Yale (foreground) and Syracuse compete during the women’s championship fours. Syracuse stroked to a third-place finish, while Yale finished sixth.Aram Boghosian for The Globe/Globe Freelance

What's ahead for the Head of the Charles Regatta for its next half-century? More of the same.

The eclectic mix of clubbies, collegians, age-groupers, and Olympians that makes the world's largest two-day rowing event unique is the essence of what board chairman Ed Smith calls its "special sauce."

And unless the organizers widen the river or switch the date to the summer solstice, the natural space and time limits are fixed. With 11,000 athletes already competing in 2,252 boats in 60 events, the field can't grow.

"At this point we're kind of like the Olympics," said executive director Fred Schoch. "You'd have to take an event out to add one."


While officials could switch the veterans (60 and older), most of them retirees with flexible schedules, to Friday afternoon, that would deprive out-of-town crews of their customary practice on the course.

"They cherish that, but I think it's a waste of time to go on the river on Friday afternoon," said Schoch. "You'd learn more by riding a bike along the course with your coach and watching the video."

British invasion

The Head's version of the British Invasion may not have caused the same stir as did the original in 1964, when the Beatles played at Boston Garden in September, but Her Majesty's rowers still made a significant splash.

Cambridge's men were second in the championship fours and Oxford's women finished fourth in the championship eights. Crabtree (Cambridge's grads) were second in the master fours and third in the alumni eights. Molesey's women's master eight, with Olympic medalists Katherine Grainger and Gillian Lindsay aboard, shattered the course record while its masters men, featuring Olympic gold medalist Jonny Searle and world titlist Alex Partridge, placed second. And Molesey's senior master eight, including knighted immortals Steven Redgrave and Matthew Pinsent, finished fifth just behind the US boat that won the 1987 world title despite starting 46th in the 55-entry field.


While a boatload of current Olympic medalists making its Head debut would have been granted a more favorable place in the order in the championship event, the organizers don't make such exceptions for the masters races.
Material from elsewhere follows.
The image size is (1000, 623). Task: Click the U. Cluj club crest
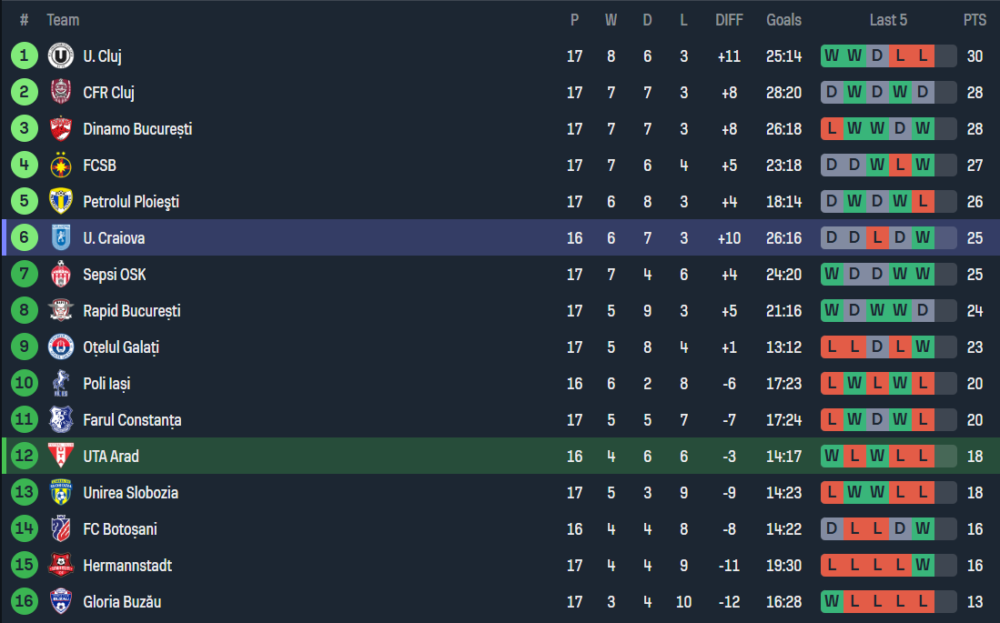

"There's no question that [Molesey] boat was an outlier and there aren't very many of them," said Schoch. "It's an unfortunate turn of events that it happened this year."

Harvard on top again

Harvard's heavyweights, who won the men's championship eights crown three years ago, collected the trophy as the top collegiate finisher for the second year in a row by placing third overall ahead of the US Rowing entry, defending national champion Washington, and the French national boat.

"The way we view it, and I imagine a lot of the other crews do, is this is a checkpoint through the whole season," said Crimson captain Max Meyer-Bosse. Virginia, which won the women's crown three years ago, was the top college boat for the third time since then, also finishing third.

Cambridge cruisesThe Cambridge Boat Club, whose members founded the regatta and still operate it, had a marvelous weekend on the water.

Besides Andrew Campbell and Gevvie Stone sweeping the championship singles (and Stone stroking the victorious women's Great Eight under the CBC banner), the blue-and-white clad competitors also won the men's and women's grand master singles, the men's veteran I and senior veteran II singles, the women's senior masters doubles, and the men's senior masters four and grand masters eight.